What is being asked: Put the data below into a Markdown table with the columns Row and Text. Cover only the lines from the one containing "Select the -591.50 winst/verlies cell" through the one containing "Screen dimensions: 975x609", skipping blank lines and leaving out the pictures.

Recorded data:
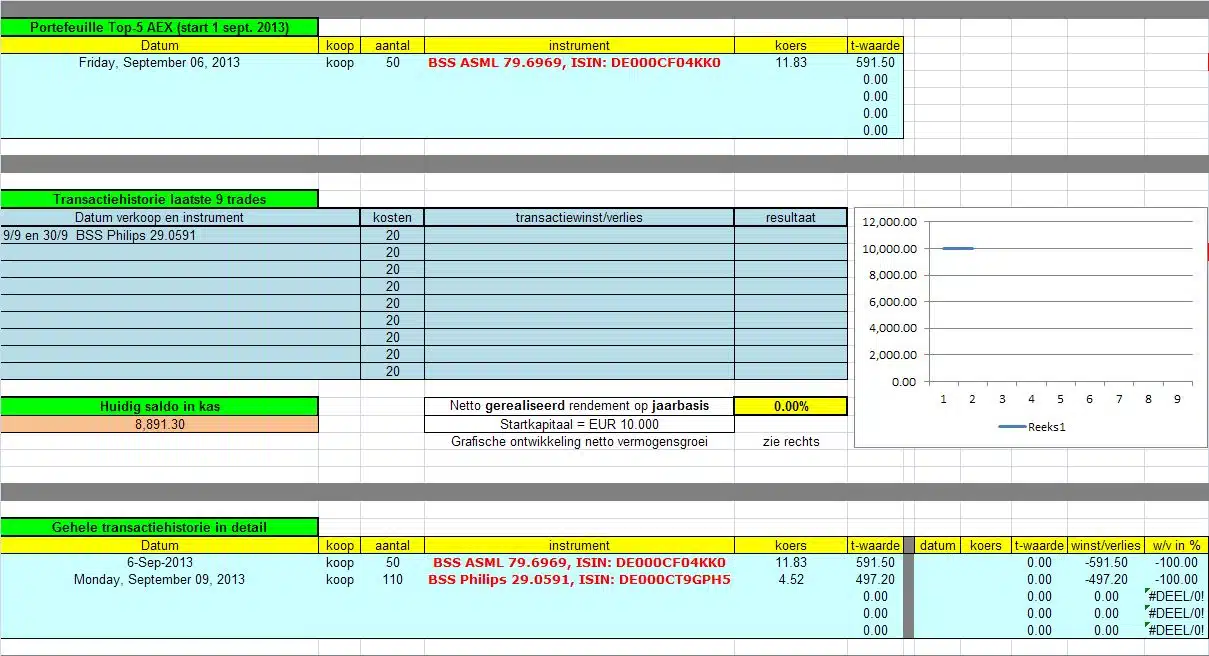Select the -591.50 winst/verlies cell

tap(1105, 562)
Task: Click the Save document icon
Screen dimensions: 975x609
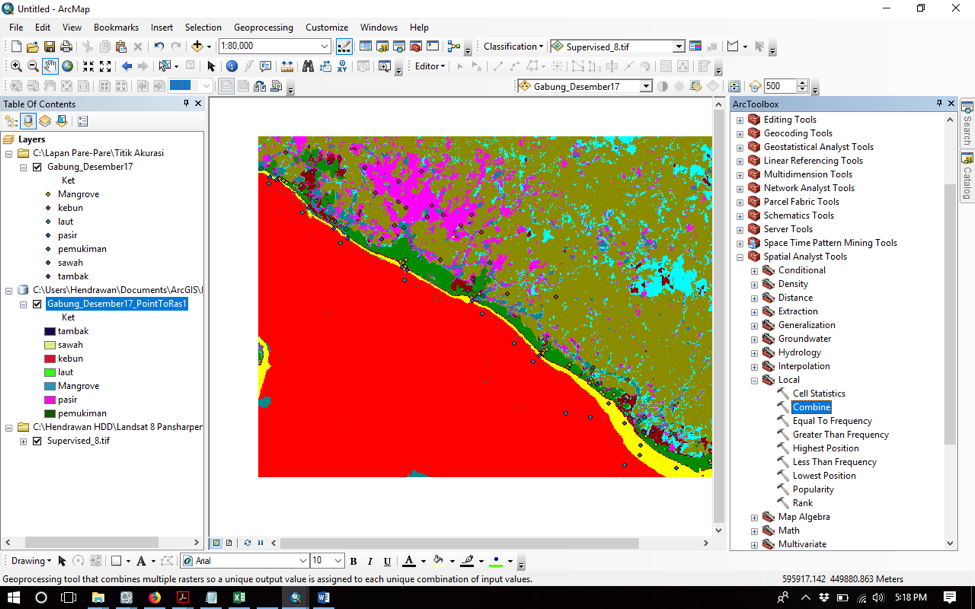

* * *

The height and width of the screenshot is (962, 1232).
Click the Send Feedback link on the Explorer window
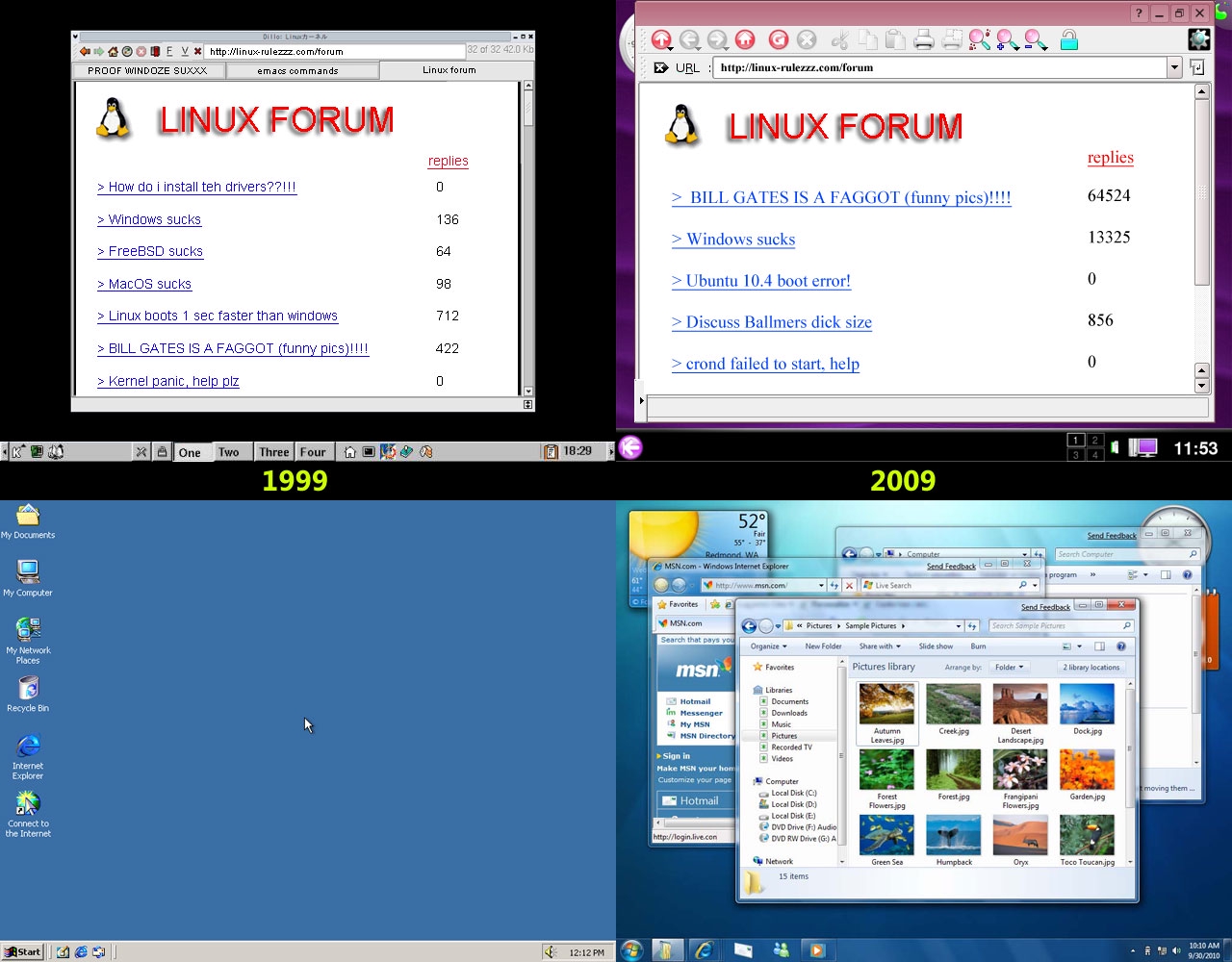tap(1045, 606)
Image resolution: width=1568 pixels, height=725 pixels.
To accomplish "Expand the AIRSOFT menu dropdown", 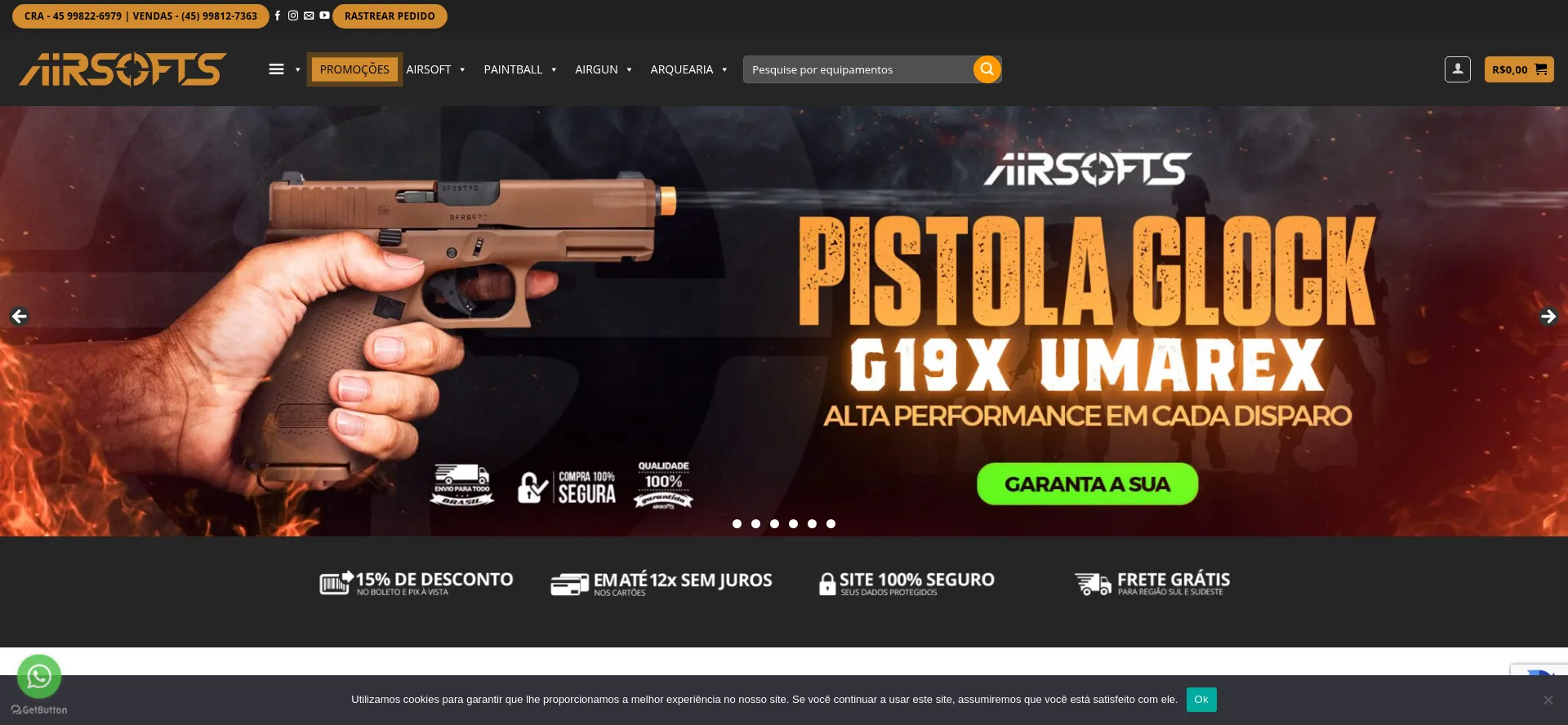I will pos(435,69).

Answer for this exercise:
| Row | Text |
|---|---|
| 1 | Select the -591.50 winst/verlies cell |
| 2 | tap(1105, 562) |
| 3 | Task: Click the Save document icon |
| 4 | Screen dimensions: 975x609 |